THE PROBLEM: In this exercise, the entries below include pictures. Repeat exactly the lines from the line with "Task: Click the" to the line with "Task: Open the Documents tab", including both, but without the pictures.
*** Opening EXCERPTED DATA ***
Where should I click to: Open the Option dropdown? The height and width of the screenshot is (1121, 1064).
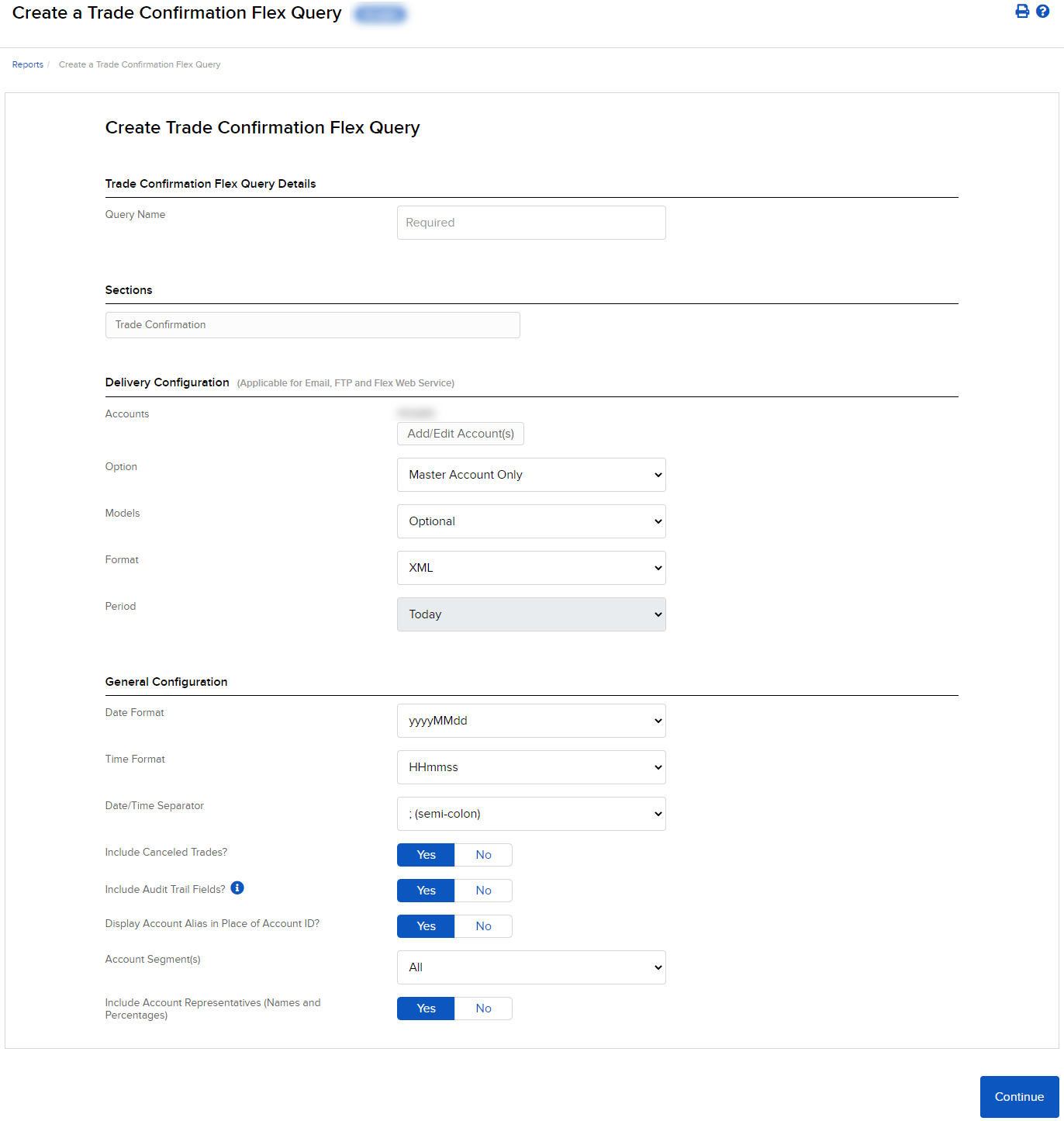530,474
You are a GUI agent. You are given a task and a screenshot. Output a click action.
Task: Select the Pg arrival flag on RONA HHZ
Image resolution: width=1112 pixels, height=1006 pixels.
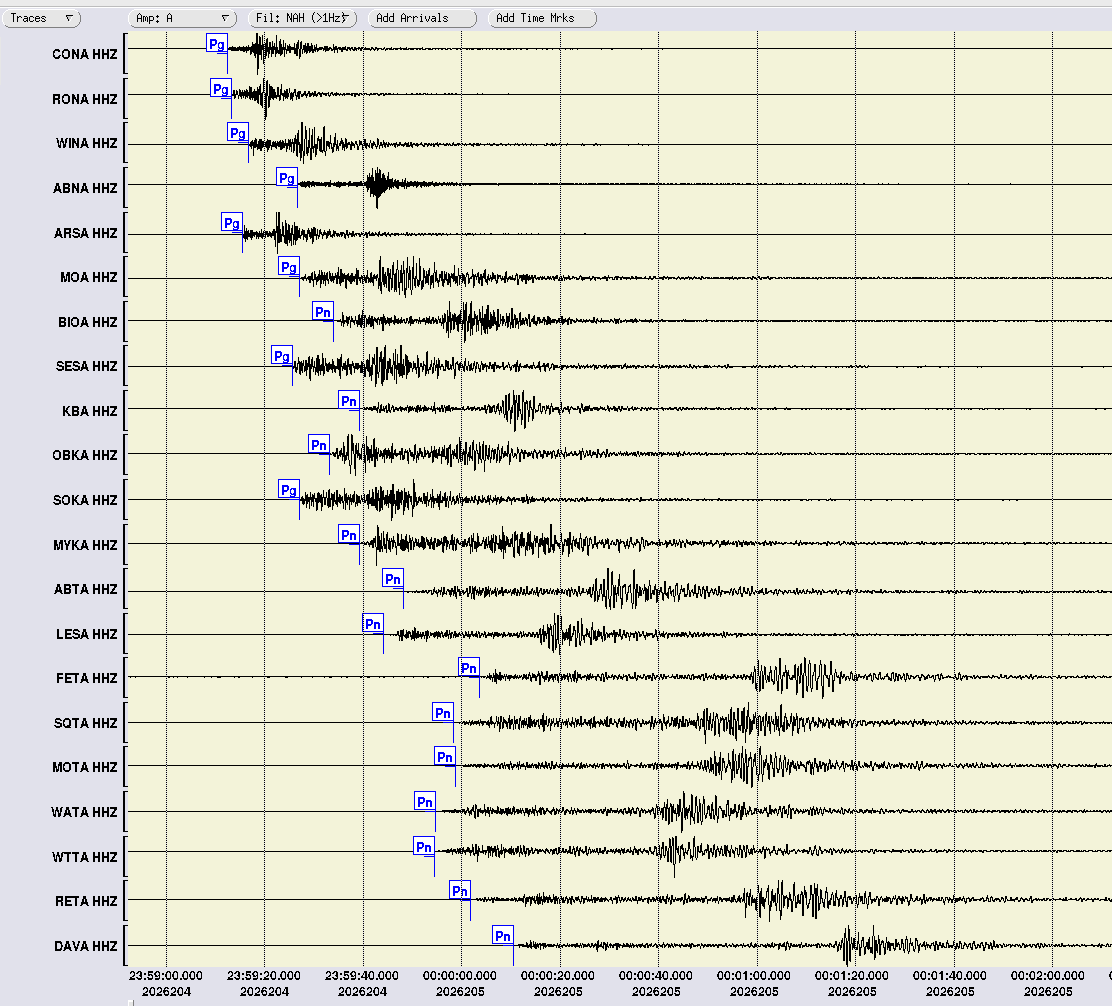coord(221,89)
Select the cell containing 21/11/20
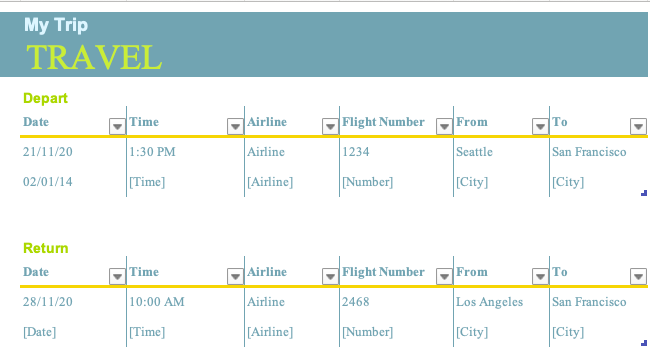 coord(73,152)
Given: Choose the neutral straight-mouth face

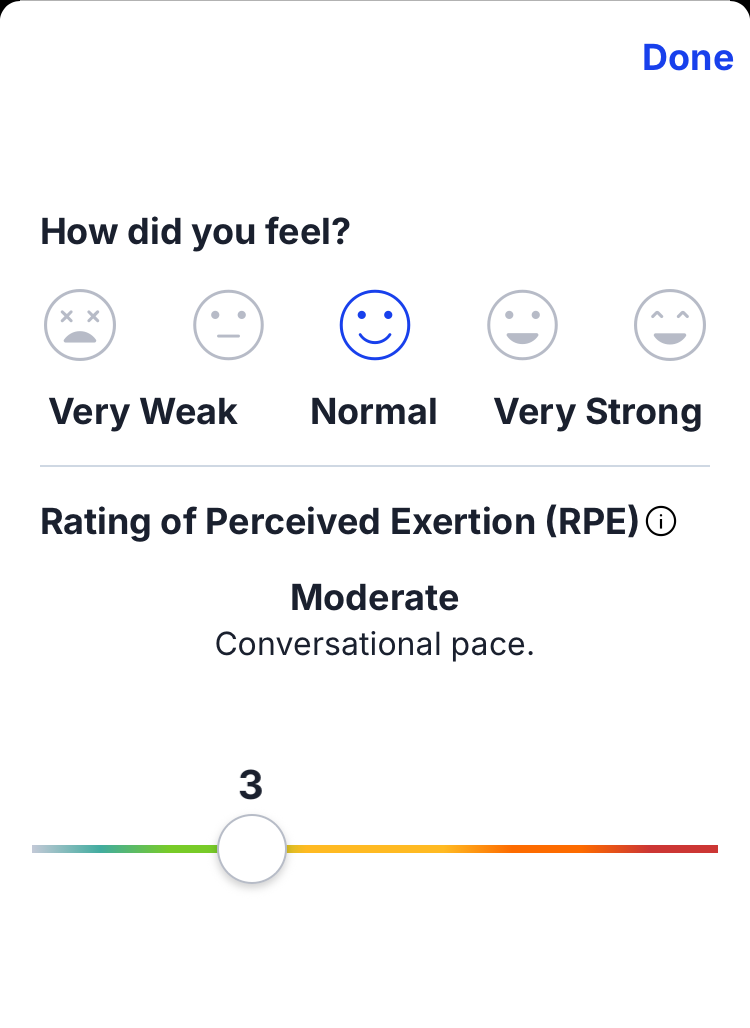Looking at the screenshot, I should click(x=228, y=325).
*** Closing EXCERPTED DATA ***
*** Opening EXCERPTED DATA ***
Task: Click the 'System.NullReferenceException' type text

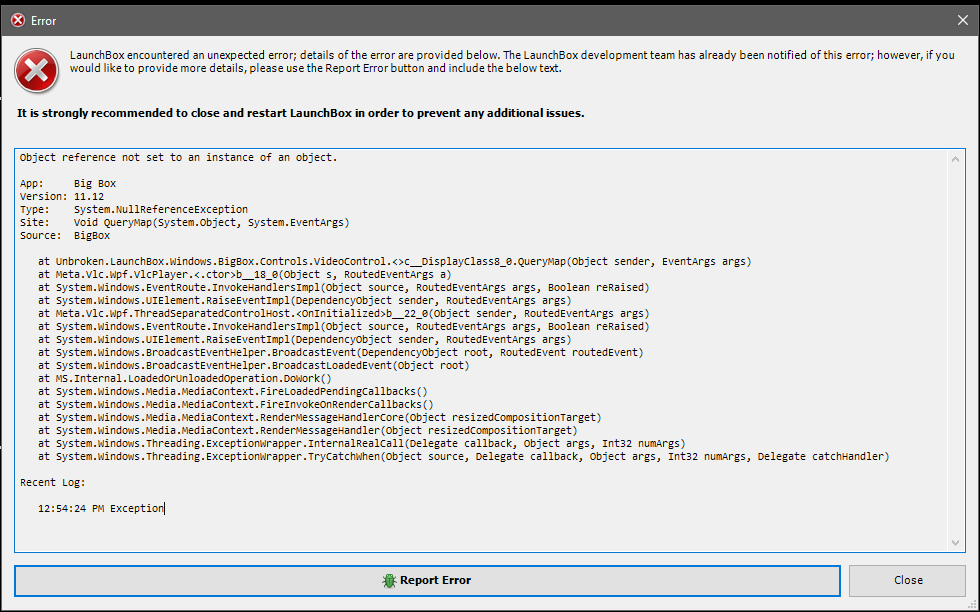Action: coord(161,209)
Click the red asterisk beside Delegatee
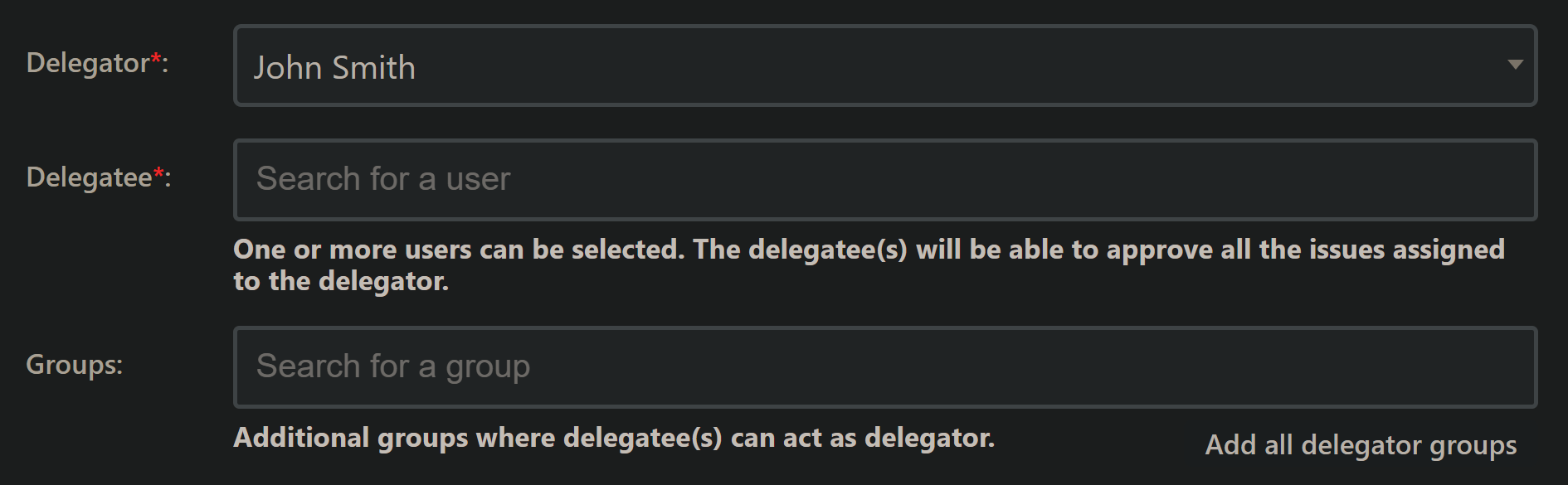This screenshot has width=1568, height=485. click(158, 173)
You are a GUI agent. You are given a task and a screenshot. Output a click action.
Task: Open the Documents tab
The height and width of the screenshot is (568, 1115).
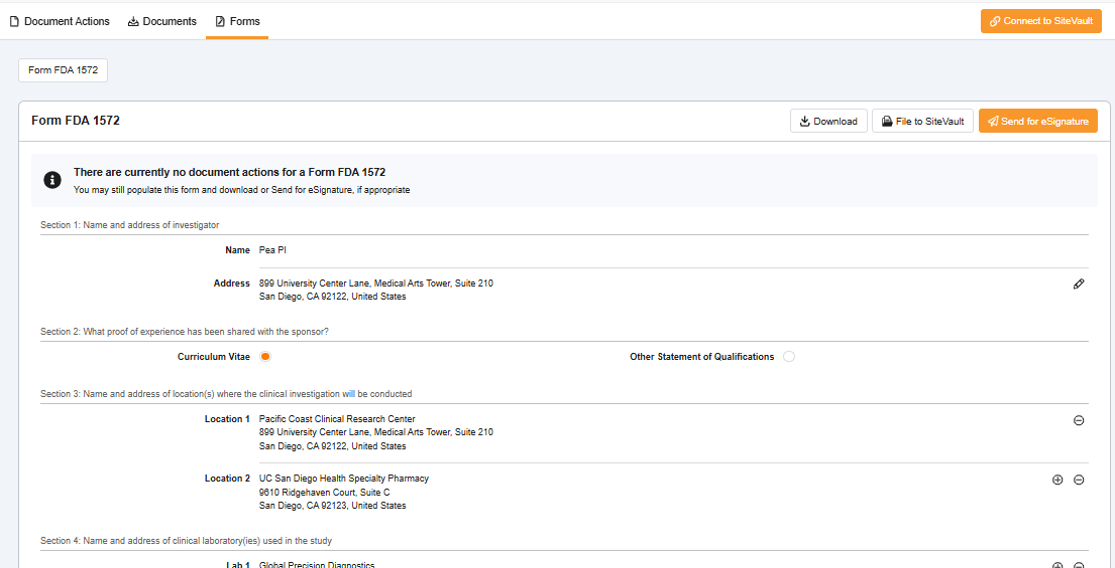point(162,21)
*** Closing EXCERPTED DATA ***
SOLUTION TO THIS TASK:
Task: Click the 'System.NullReferenceException' type text

Action: coord(161,209)
Click the red asterisk beside Delegatee
This screenshot has width=1568, height=485. click(158, 173)
You are a GUI agent. You are given a task and a screenshot. Output a click action.
Task: Open the Documents tab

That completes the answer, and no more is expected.